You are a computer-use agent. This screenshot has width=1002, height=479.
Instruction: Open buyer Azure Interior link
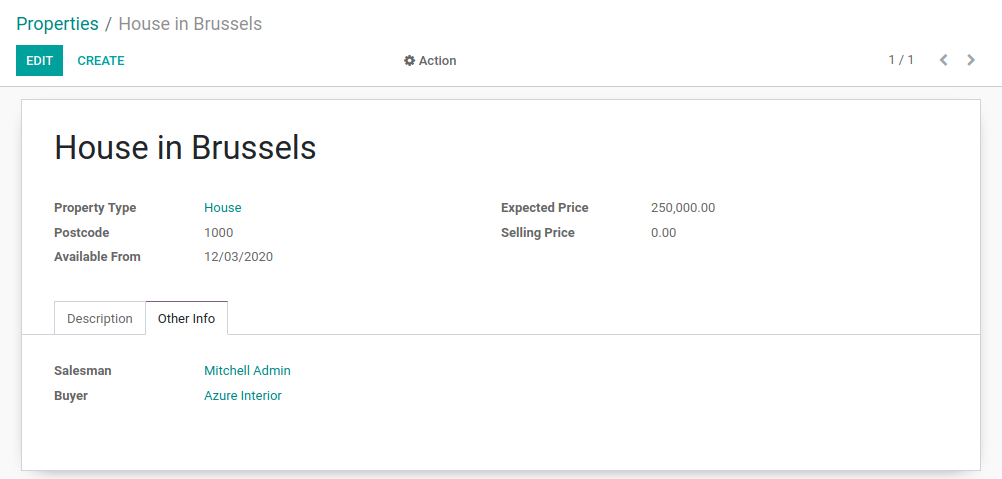coord(243,396)
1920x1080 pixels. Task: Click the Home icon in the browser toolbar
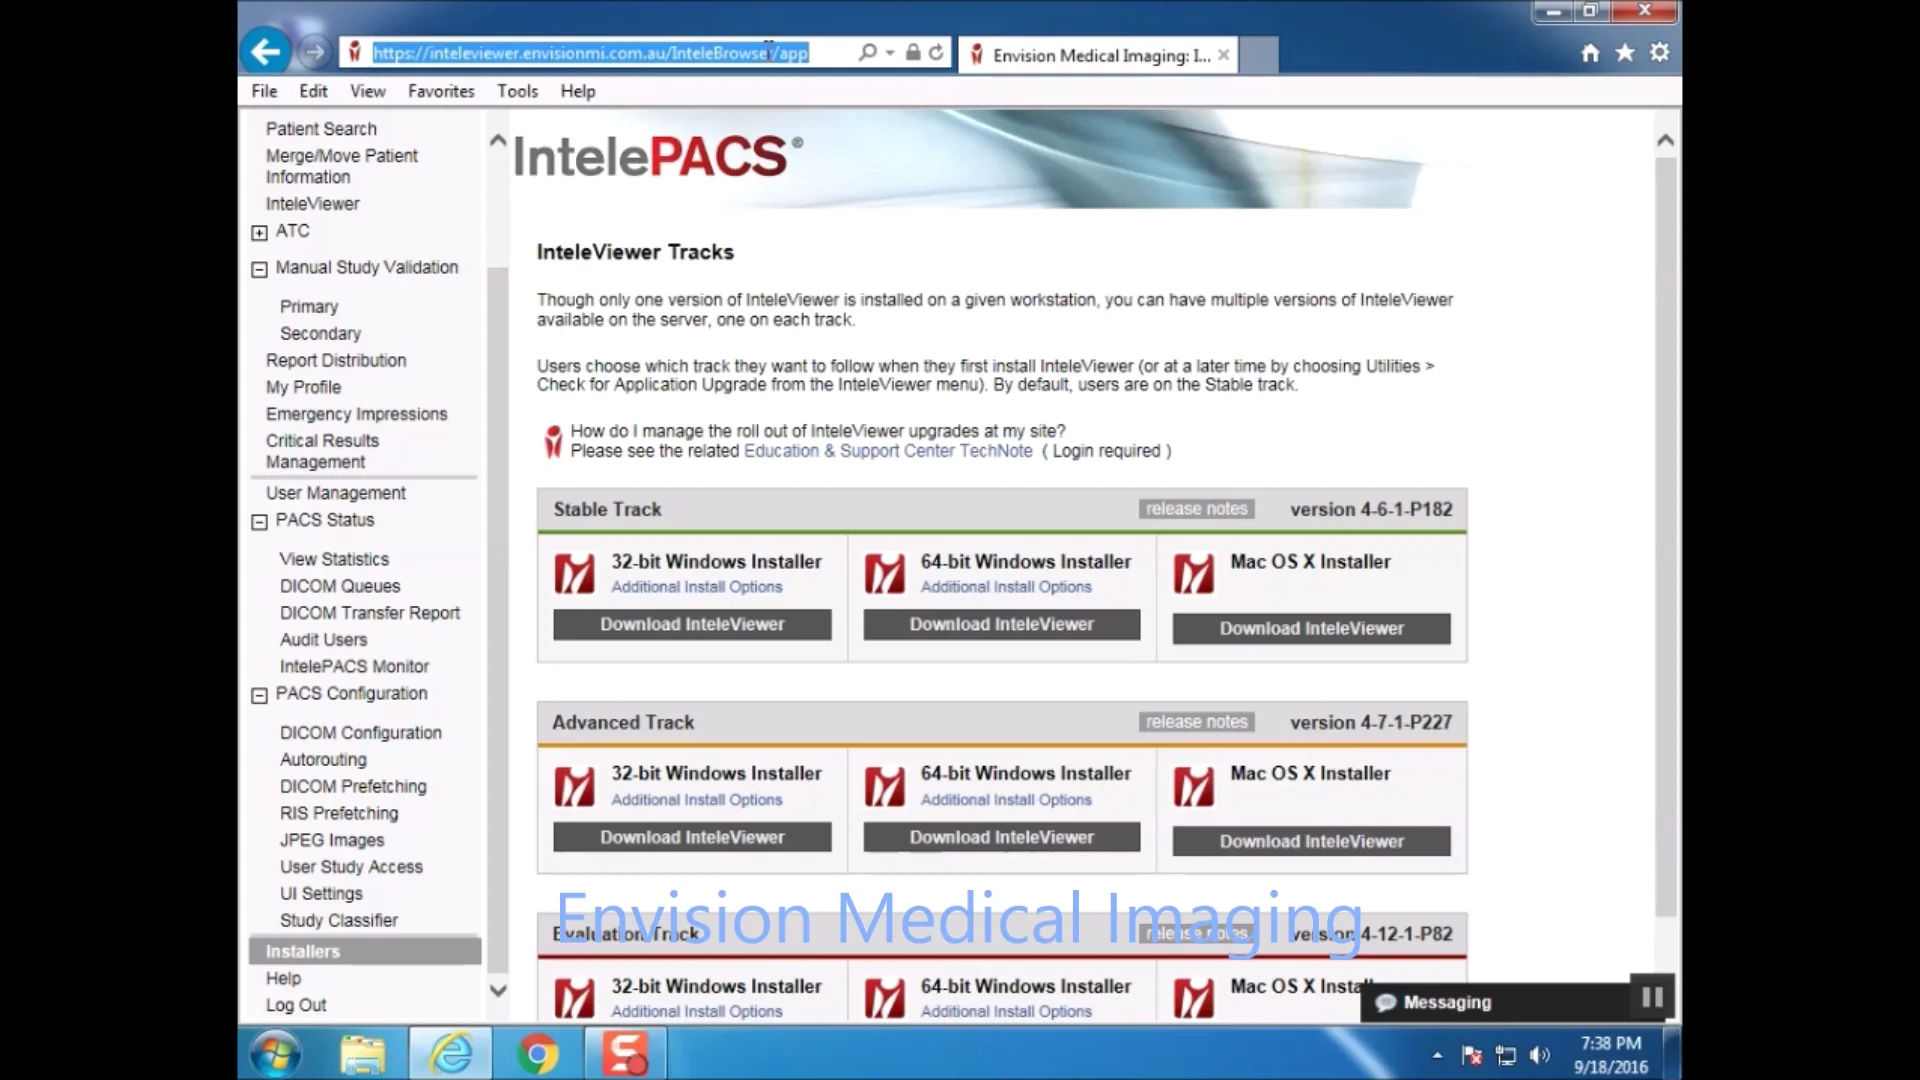click(x=1589, y=52)
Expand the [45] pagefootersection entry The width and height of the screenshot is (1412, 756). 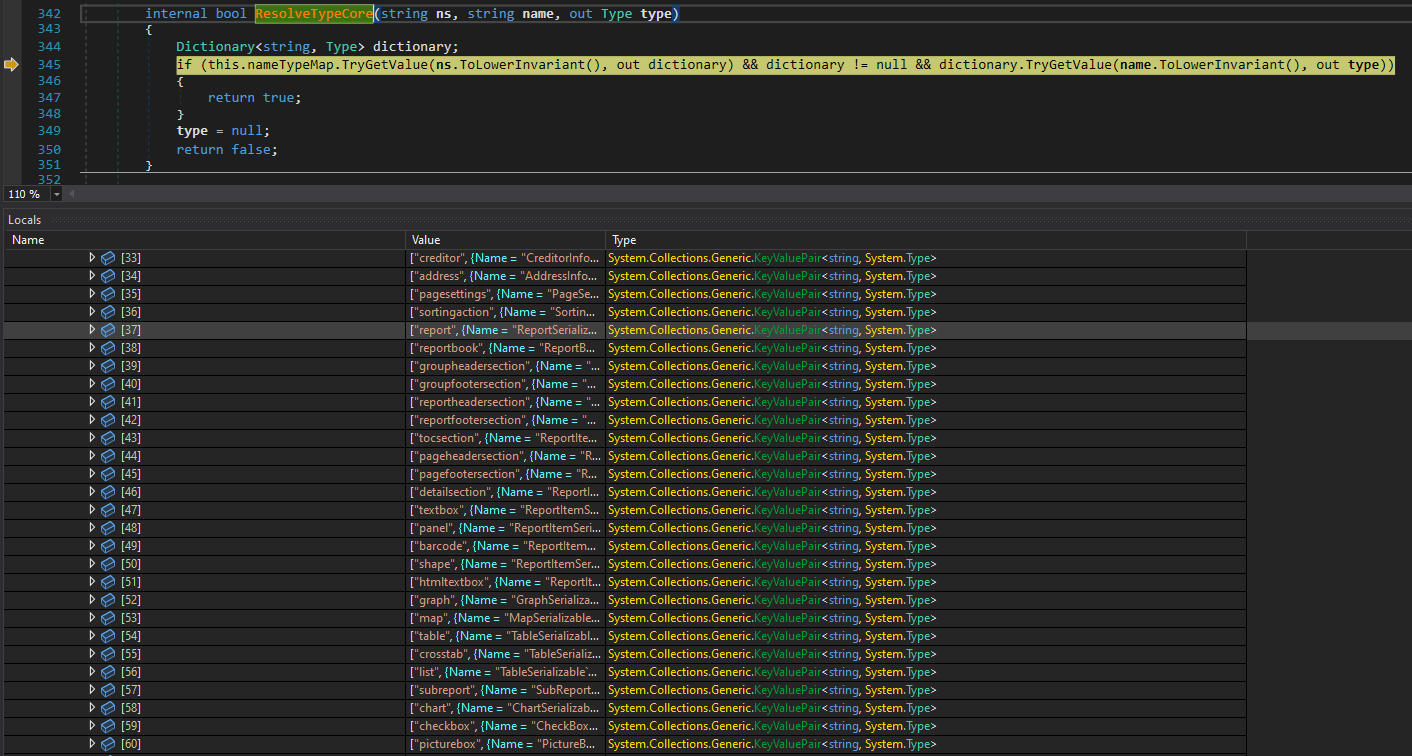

.....

**Consigne écrite:** Restituez telles quelles les lignes de toutes les entrées ci-dessus, sans y inclure les images.

**Réponse finale:**
You are a computer-use agent. This screenshot has width=1002, height=479.
Instruction: Open buyer Azure Interior link
coord(243,396)
1920x1080 pixels. Task: Click the Home icon in the browser toolbar
click(x=1589, y=52)
Expand the [45] pagefootersection entry The width and height of the screenshot is (1412, 756). 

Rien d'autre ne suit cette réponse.